Scham is one piece from the series “Dreck in die Wunde”, which will grow over the next few weeks and consists of three exhibits throughout the west part of Körnerpark. The series is characterised by novel processing techniques and is symbolic of the human body with all its vulnerable sides. The artist Kimberly Brooke Meenan casts bodies from a material whose main component is self-collected “dirt” from the streets of Berlin. This is mixed with, clay, hair, hemp, and plant seeds.
Human figures and body parts are transformed into mounds that change over time as the seeds embedded in the sculptures grow and transform. These figures are placed in public spaces and left to the elements and the care of the public.
Many people experience being very critical of their own bodies. Through her daily work casting people into sculptures, the artist is constantly overwhelmed by people’s negative self-image. She wants to create a series of artworks that deals with this theme.
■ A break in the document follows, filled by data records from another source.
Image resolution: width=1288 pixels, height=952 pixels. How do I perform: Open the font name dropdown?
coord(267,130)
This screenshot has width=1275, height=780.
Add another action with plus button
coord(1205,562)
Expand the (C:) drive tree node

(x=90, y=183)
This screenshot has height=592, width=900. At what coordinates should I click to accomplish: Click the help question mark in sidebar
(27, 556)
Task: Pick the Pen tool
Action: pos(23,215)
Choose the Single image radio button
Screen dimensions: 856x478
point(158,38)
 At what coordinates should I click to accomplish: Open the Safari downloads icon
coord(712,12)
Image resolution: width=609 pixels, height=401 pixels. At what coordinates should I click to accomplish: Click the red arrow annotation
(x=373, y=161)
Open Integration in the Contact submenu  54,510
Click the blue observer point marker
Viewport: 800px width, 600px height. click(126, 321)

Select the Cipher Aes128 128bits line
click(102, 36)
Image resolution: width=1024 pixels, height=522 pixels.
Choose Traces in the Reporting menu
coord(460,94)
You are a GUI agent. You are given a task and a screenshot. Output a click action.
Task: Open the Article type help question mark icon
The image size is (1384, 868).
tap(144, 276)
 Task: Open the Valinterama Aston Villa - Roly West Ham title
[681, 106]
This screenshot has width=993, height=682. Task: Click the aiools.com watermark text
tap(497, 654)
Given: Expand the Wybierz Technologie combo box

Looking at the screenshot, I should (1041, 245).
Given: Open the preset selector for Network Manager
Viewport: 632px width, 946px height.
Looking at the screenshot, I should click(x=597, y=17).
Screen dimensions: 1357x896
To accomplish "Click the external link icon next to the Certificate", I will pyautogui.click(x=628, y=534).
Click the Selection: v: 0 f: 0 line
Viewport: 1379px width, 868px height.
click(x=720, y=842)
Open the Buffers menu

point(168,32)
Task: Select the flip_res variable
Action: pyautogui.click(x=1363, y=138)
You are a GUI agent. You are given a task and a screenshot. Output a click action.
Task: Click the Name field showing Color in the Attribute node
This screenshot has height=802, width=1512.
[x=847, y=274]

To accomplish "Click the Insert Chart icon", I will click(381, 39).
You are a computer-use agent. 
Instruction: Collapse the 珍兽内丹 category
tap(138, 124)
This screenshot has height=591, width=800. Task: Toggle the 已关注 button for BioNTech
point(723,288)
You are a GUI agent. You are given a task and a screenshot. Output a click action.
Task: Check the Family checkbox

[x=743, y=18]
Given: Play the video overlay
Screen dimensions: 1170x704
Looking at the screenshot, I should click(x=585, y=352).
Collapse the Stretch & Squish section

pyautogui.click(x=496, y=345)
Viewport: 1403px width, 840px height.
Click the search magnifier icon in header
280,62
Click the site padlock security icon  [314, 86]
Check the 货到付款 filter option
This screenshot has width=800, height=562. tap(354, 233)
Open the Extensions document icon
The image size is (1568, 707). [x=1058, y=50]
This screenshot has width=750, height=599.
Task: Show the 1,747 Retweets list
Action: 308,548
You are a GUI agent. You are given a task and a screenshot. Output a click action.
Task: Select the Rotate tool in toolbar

Kimberly Meenan (1982) is an installation artist born in Virginia and has lived in more than six different countries. She is currently living and working in Berlin, Germany. She received a Bachelor of Fine Arts (BFA) in Interdisciplinary Studies at the Kansas City Art Institute in Missouri and a Master of Fine Arts (MFA) in Public Art from the Bauhaus University in Weimar. Additionally, she studied sculpture at the Edinburgh College of Art.
Her installations explicitly deal with people’s relation to nature. Meenan has exhibited internationally in the Netherlands, Switzerland, Germany, Bosnia and Herzegovina, the USA, and Scotland. She received awards for her work, such as the NEUSTART KULTUR - Deutscher Künstlerbund e.V. and Kulturprojekte Berlin, Senatsverwaltung für Kultur und Europa.
She has also given many talks, at the Fuller Lecture series, ACC Gallery, and Haus der Kulturen der Welt to mention a few. She has worked as a guest lecture at the Bauhaus Universität Weimar and OTH Regensburg. Her work can be seen on permanent display at the German Bee Museum in Weimar and is found in many private collections around the world.